**Try it**
Given the listing below, output exactly the line containing "Go to Processes breadcrumb" and every line after it through the end.
+ + + +
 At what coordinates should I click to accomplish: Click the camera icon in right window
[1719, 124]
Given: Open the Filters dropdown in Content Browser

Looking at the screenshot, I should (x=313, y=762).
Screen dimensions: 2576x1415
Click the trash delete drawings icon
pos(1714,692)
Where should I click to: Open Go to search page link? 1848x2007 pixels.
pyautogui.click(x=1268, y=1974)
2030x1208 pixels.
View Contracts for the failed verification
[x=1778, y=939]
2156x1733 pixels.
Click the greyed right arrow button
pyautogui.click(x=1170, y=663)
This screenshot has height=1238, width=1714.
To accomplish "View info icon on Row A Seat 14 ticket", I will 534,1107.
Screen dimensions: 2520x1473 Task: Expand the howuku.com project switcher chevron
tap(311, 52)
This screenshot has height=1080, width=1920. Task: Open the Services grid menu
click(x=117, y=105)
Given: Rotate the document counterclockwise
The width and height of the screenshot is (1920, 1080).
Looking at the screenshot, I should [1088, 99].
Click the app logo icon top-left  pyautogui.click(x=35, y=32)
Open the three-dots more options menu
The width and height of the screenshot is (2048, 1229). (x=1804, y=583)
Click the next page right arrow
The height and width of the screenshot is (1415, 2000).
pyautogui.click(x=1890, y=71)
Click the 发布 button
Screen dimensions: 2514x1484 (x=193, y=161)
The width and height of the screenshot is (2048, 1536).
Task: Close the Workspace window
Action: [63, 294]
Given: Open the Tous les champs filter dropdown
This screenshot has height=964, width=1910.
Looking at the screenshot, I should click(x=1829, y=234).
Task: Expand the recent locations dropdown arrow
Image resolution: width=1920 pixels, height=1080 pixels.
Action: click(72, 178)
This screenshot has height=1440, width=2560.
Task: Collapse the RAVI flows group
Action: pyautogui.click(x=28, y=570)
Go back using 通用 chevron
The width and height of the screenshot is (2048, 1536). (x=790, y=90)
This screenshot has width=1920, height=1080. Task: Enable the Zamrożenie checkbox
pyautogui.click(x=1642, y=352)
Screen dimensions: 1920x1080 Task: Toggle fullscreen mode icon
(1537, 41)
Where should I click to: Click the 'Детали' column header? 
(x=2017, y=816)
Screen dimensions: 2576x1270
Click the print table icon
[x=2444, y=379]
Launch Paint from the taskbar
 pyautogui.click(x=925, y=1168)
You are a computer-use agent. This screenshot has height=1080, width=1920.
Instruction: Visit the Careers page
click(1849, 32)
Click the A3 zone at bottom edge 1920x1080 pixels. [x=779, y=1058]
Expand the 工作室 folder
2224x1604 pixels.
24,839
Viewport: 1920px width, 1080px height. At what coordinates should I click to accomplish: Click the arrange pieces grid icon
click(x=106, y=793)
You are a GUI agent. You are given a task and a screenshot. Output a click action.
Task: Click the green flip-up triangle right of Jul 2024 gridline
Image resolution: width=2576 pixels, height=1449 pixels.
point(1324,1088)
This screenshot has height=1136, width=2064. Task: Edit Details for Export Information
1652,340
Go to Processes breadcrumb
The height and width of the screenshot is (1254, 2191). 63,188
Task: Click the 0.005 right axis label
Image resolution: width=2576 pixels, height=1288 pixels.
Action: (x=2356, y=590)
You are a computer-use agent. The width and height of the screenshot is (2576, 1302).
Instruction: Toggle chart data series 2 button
+ + + +
**Task result**
Go to Processes breadcrumb
The height and width of the screenshot is (1254, 2191). 63,188
Task: Click the 0.005 right axis label
Image resolution: width=2576 pixels, height=1288 pixels.
Action: (x=2356, y=590)
You are a computer-use agent. The width and height of the screenshot is (2576, 1302).
Instruction: Toggle chart data series 2 button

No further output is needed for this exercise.